**TASK**
Exactly reproduce each entry, leaving out nothing.

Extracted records
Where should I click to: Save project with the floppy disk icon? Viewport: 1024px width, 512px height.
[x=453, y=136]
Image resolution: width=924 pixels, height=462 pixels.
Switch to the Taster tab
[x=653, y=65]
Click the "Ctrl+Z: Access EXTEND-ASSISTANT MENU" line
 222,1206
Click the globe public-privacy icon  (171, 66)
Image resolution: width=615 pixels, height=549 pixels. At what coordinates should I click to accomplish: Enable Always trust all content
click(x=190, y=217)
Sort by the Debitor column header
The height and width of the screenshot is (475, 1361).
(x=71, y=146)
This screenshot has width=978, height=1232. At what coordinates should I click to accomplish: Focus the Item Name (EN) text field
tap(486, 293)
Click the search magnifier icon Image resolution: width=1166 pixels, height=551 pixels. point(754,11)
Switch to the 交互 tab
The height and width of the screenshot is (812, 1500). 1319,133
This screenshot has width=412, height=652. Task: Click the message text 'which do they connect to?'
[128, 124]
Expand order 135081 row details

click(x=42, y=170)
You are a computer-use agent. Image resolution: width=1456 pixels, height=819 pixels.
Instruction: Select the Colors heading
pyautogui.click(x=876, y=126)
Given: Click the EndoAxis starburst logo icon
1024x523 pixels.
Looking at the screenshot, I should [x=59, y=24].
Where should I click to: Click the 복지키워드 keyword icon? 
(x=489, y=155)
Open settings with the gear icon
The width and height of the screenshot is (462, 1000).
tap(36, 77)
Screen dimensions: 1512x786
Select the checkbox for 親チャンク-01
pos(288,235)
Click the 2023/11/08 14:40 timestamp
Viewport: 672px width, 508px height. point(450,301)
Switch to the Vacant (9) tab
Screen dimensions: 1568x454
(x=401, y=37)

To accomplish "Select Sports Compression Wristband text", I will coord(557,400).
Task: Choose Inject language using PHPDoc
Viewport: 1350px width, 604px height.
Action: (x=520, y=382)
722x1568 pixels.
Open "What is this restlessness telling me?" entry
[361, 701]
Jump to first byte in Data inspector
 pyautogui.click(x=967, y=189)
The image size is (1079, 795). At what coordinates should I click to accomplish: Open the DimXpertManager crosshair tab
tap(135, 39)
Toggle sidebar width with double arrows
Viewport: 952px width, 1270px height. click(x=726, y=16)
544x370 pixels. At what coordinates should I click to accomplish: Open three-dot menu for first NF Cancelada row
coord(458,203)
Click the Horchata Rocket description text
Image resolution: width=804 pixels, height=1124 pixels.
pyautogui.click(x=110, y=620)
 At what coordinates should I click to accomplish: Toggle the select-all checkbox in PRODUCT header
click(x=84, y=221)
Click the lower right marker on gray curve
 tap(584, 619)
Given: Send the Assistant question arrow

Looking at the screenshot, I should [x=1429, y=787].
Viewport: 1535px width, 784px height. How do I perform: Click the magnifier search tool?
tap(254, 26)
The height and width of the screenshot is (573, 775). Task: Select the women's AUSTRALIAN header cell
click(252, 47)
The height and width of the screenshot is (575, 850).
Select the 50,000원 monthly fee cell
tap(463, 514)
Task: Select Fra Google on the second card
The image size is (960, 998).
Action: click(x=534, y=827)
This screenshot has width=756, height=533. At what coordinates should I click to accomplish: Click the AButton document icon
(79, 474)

**WRITTEN ANSWER**
Where should I click to: Save project with the floppy disk icon? Viewport: 1024px width, 512px height.
[x=453, y=136]
Image resolution: width=924 pixels, height=462 pixels.
Switch to the Taster tab
[x=653, y=65]
Click the "Ctrl+Z: Access EXTEND-ASSISTANT MENU" line
 222,1206
Click the globe public-privacy icon  (171, 66)
Image resolution: width=615 pixels, height=549 pixels. At what coordinates should I click to accomplish: Enable Always trust all content
click(x=190, y=217)
Sort by the Debitor column header
The height and width of the screenshot is (475, 1361).
(x=71, y=146)
This screenshot has width=978, height=1232. At what coordinates should I click to accomplish: Focus the Item Name (EN) text field
tap(486, 293)
Click the search magnifier icon Image resolution: width=1166 pixels, height=551 pixels. point(754,11)
Switch to the 交互 tab
The height and width of the screenshot is (812, 1500). 1319,133
This screenshot has width=412, height=652. Task: Click the message text 'which do they connect to?'
[128, 124]
Expand order 135081 row details

click(x=42, y=170)
You are a computer-use agent. Image resolution: width=1456 pixels, height=819 pixels.
Instruction: Select the Colors heading
pyautogui.click(x=876, y=126)
Given: Click the EndoAxis starburst logo icon
1024x523 pixels.
Looking at the screenshot, I should [x=59, y=24].
Where should I click to: Click the 복지키워드 keyword icon? 
(x=489, y=155)
Open settings with the gear icon
The width and height of the screenshot is (462, 1000).
tap(36, 77)
Screen dimensions: 1512x786
Select the checkbox for 親チャンク-01
pos(288,235)
Click the 2023/11/08 14:40 timestamp
Viewport: 672px width, 508px height. point(450,301)
Switch to the Vacant (9) tab
Screen dimensions: 1568x454
(x=401, y=37)

To accomplish "Select Sports Compression Wristband text", I will coord(557,400).
Task: Choose Inject language using PHPDoc
Viewport: 1350px width, 604px height.
Action: (x=520, y=382)
722x1568 pixels.
Open "What is this restlessness telling me?" entry
[361, 701]
Jump to first byte in Data inspector
 pyautogui.click(x=967, y=189)
The image size is (1079, 795). At what coordinates should I click to accomplish: Open the DimXpertManager crosshair tab
tap(135, 39)
Toggle sidebar width with double arrows
Viewport: 952px width, 1270px height. click(x=726, y=16)
544x370 pixels. At what coordinates should I click to accomplish: Open three-dot menu for first NF Cancelada row
coord(458,203)
Click the Horchata Rocket description text
Image resolution: width=804 pixels, height=1124 pixels.
pyautogui.click(x=110, y=620)
 At what coordinates should I click to accomplish: Toggle the select-all checkbox in PRODUCT header
click(x=84, y=221)
Click the lower right marker on gray curve
 tap(584, 619)
Given: Send the Assistant question arrow

Looking at the screenshot, I should [x=1429, y=787].
Viewport: 1535px width, 784px height. How do I perform: Click the magnifier search tool?
tap(254, 26)
The height and width of the screenshot is (573, 775). Task: Select the women's AUSTRALIAN header cell
click(252, 47)
The height and width of the screenshot is (575, 850).
Select the 50,000원 monthly fee cell
tap(463, 514)
Task: Select Fra Google on the second card
The image size is (960, 998).
Action: click(x=534, y=827)
This screenshot has width=756, height=533. At what coordinates should I click to accomplish: Click the AButton document icon
(79, 474)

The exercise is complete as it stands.